Nevertheless, it is important that the new government realises that, while there may be a case for rationalisation, if the current lack of attention to evidence-gathering persists for an extended period, there is a real risk to the continued existence of an independent applied research and evaluation capacity outside government. Given the degree of external scrutiny to which policy-making is now subject (through Freedom of Information, the press and the Internet, and the attention of select committees, the National Audit Office, and international bodies such as the OECD and the European Commission), it is difficult to imagine any administration choosing to perform without the safety net of externally-validated evidence. Not having a rigorous evidence base risks embarrassment, or worse, when things go wrong.

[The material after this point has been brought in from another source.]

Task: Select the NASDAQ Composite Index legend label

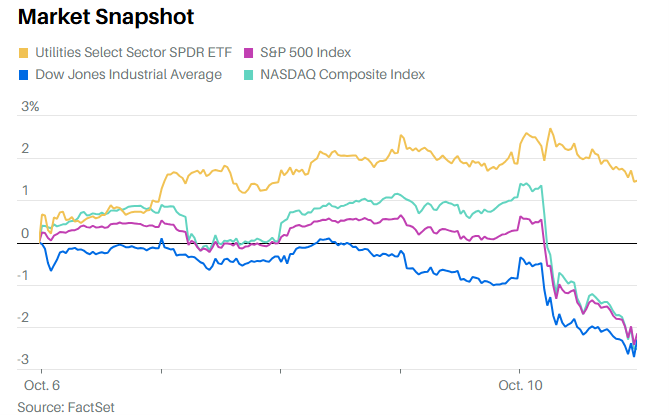Action: [343, 74]
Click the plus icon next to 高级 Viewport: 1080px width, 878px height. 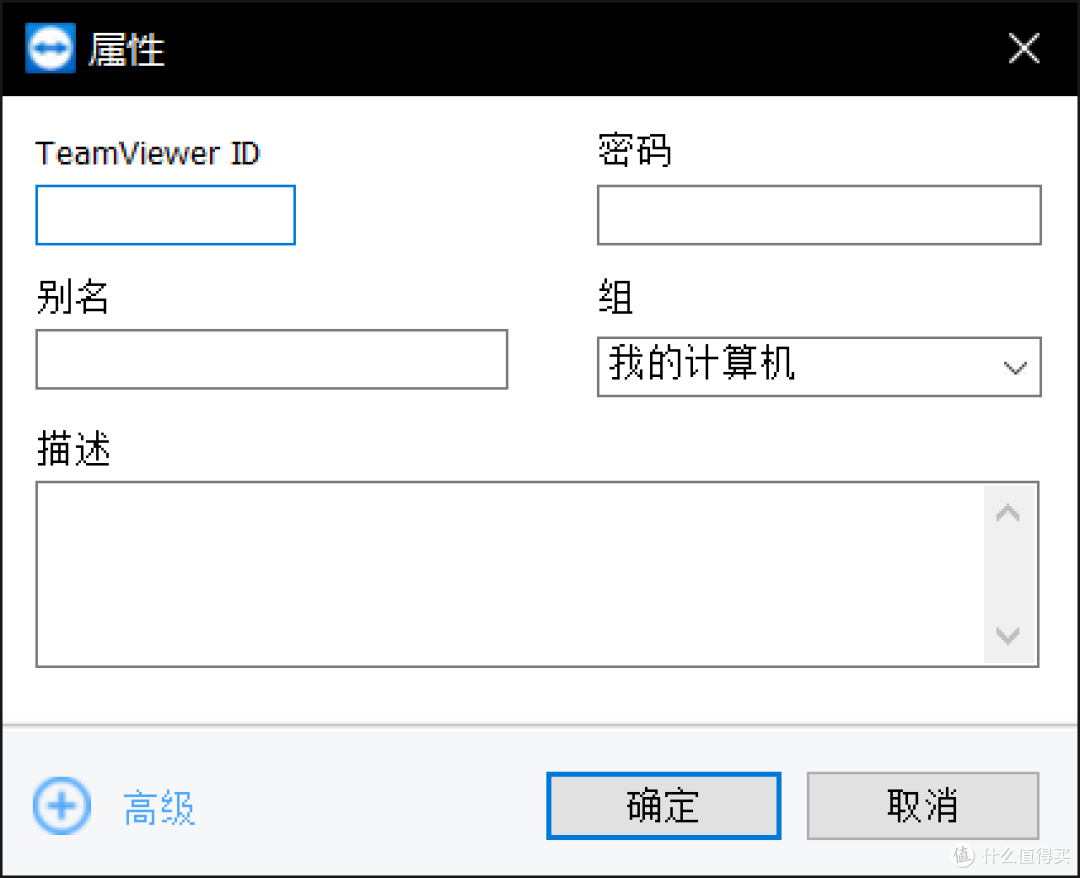[61, 806]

When faced with the need for rationalisation and cost-saving in policy research, a strong temptation, perhaps reinforced by civil servants’ anxieties about their own jobs, would be to bring government analytical capacity back in-house. This would be a mistake. The political risks of not having a fully independent, arms-length supply of research and evidence have been adequately demonstrated by the recent debates about the independence (or lack of it) from the Treasury of the new Office of Budget Responsibility. Equally risky would be over-reliance on the siren voices of the political ‘think tanks’; while the latter provide a good supply of innovative policy ideas they are campaigning organisations that rarely meet the test of real independence, and lack the scientific capacity (both social and economic) to test those ideas against real empirical evidence.

Research focus

Rather, the government needs to find ways, in straitened times, to maintain its capacity to commission independent policy-relevant research, while still saving costs. How can this be done? Inevitably it will involve a far more parsimonious use of large-scale primary data collection through sample surveys: the tendency to throw a survey at any and every policy question has not only generated huge quantities of poorly focused, overlapping and under-utilised data, but has contributed to growing ‘survey fatigue’ among households, businesses and other respondents, reducing response rates and the relevance of the data. Expensive and burdensome surveys should be saved for those questions for which there is no alternative research strategy, and which are sufficiently important to justify the expense. Much greater use needs to be made in policy research, of administrative data collected as part of the normal process of delivering public services, particularly where data sets from different sources can be linked at micro-level. There is a case for far more extensive reliance on the existing evidence base (including, importantly, the international evidence), in the academic and broader literature when examining policy questions, using improved methods of systematic and rapid evidence reviews. Similarly far more can and should be done through small scale in-depth qualitative research.

It is already clear from the ‘Structural Reform Plans’ produced by government departments, that the coalition has ambitious policy objectives that will be extremely challenging to achieve alongside drastic public spending cuts. In such an environment, the need for robust, timely and accessible evidence of ‘what works’ and what offers best value for money must be greater than ever.